Winkie – Clifford Chase

  • Berlin-Verlag 2006, 254 Seiten
    Aus dem Englischen von Marcus Ingendaay


    Handlung:
    Irgendwann reicht es jedem Teddybären, selbst dem gutmütigsten. Nachdem er nacheinander mit sechs Kindern heranwuchs und immer wieder die gleichen Spiele zu spielen hatte, aber die Kinder ihn dann mit einem Mal links liegen ließen und auf ein Regal setzten, nimmt Winkie sein Leben in die eigene Hand. Er springt aus dem Fenster und wandert durch die weiten Wälder Amerikas. Aber gerade als der kleine Stoffbär die Vorzüge eines freien Lebens entdeckt — die Ungebundenheit, die Selbstbestimmung, ja sogar die wahre Liebe —, wird er zum Opfer einer von Angst und Paranoia verrückt gewordenen Gesellschaft: Mitten in der Nacht umstellen ihn bis zu den Zähnen bewaffnete FBI-Agenten, er wird angeschossen und verhaftet. Das ganze Land verdammt Winkie als einen terroristischen Bombenattentäter, und die Staatsanwaltschaft erhebt zahlreiche Anklagen gegen ihn. Einzig seine besten Freunde, eine lesbische Atheistin aus Ägypten und ein stotternder Anwalt, können den Teddy jetzt noch retten. Mit seinem provokativen und raffinierten Roman entblößt Clifford Chase die blanke Absurdität unserer Zeit und fragt danach, was es heißt, in einer zunehmend barbarischen Welt Bär/Mensch zu sein.


    Über den Autor:
    Clifford Chase, geboren 1958 in Stamford, Connecticut, lebt heute in Brooklyn,New York. Winkie ist sein erster Roman. Chase besitzt einen Teddy, der ihm von seiner Mutter überlassen wurde, inzwischen mindestens achtzig Jahre alt ist und ziemlich zerlumpt.


    Rezension:
    Clifford Chase nutzt die Mittel der Parodie, um eine Stimmung in den USA in den Jahren nach den Geschehnissen vom 11.September 2001 zu zeigen, die von Chaos, Misstrauen, Paranoia und Ungerechtigkeiten geprägt war, in der der Einzelne an Rechten und Privatsphäre verlor.
    Heraus kam ein ungewöhnliches Buch, indem die Situation eines Einzelnen auf einen Teddybären namens Winky projektiert wird. Das Winky sich selbstständig macht und ein leben nach dem Erwachsenwerdens seiner früheren Besitzer führt, ist zwar ungewöhnlich, wird aber von den Menschen in diesem Roman nicht in Frage gestellt. Ein Bruch mit der Realität, der nicht als solcher wahrgenommen wird, und deshalb eigentlich nur die Individualität des einzelnen versinnbildlicht. Für die Menschen besitzt Winkie im Prinzip des Status eines Ausländers. Aufgrund seiner Nichtkonformität mit den üblichen Verhalten und durch sein anderssein muss Winkie viel durchmachen. Der Autor bringt sich, als ehemaliger Besitzer dieses Teddys, selbst ins Spiel, als Winkie sich unschuldig vor Gericht verantworten muss.

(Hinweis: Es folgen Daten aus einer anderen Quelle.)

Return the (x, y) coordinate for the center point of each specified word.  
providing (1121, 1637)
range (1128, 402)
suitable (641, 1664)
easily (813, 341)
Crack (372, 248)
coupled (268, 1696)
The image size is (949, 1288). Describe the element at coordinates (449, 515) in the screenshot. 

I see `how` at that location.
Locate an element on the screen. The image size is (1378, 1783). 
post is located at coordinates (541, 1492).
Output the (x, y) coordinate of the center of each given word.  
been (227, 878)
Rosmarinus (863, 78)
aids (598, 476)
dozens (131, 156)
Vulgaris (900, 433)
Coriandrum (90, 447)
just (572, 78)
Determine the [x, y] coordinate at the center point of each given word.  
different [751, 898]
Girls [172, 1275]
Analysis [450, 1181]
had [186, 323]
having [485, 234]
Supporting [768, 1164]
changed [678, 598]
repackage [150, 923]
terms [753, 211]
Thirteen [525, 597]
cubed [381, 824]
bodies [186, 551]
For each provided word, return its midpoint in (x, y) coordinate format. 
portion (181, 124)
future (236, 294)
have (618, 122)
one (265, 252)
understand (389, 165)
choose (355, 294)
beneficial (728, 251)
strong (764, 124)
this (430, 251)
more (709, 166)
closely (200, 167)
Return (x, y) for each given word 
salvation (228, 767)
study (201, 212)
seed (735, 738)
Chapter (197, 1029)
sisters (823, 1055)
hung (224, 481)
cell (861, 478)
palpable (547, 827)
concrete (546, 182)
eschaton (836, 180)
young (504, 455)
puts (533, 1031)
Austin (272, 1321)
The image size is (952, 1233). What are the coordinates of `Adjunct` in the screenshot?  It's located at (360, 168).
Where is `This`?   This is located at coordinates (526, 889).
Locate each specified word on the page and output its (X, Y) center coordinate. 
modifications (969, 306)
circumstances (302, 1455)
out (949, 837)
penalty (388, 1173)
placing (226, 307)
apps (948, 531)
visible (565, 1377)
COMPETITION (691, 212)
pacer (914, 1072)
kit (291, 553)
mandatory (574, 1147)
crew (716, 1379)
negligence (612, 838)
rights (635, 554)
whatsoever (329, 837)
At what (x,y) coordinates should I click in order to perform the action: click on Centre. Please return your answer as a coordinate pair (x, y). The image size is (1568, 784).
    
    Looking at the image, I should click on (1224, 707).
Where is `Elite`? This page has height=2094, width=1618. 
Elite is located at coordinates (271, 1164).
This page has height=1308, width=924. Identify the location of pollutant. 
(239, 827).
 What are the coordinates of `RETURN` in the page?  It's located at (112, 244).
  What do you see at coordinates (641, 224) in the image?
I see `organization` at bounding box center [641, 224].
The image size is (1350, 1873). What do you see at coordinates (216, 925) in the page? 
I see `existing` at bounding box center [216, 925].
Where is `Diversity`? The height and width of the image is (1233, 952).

    Das Buch ist originell, spielt mit verschiedenen Stilen und Perspektiven, der Witz steht aber etwas im Gegensatz zur Tragik. Deshalb ist der Roman streckenweise mühsam zu lesen. Das der Autor aber einen ungewöhnlichen Ansatz wählt, hebt ihn ab von der Masse an neuen Autoren, denen jeder Mut und Bissigkeit fehlt.

  • Wieder ein Titel, auf den ich so nie und nimmer aufmerksam geworden wäre!
    Danke für diese Rezension Herr Palomar, ich glaube zwar nicht, dass ich es lesen werde, aber freue mich, dass ich jetzt etwas darüber weiß :grin



    jetzt schlauere Grüße von Elbereth :wave

    “In my opinion, we don't devote nearly enough scientific research to finding a cure for jerks.”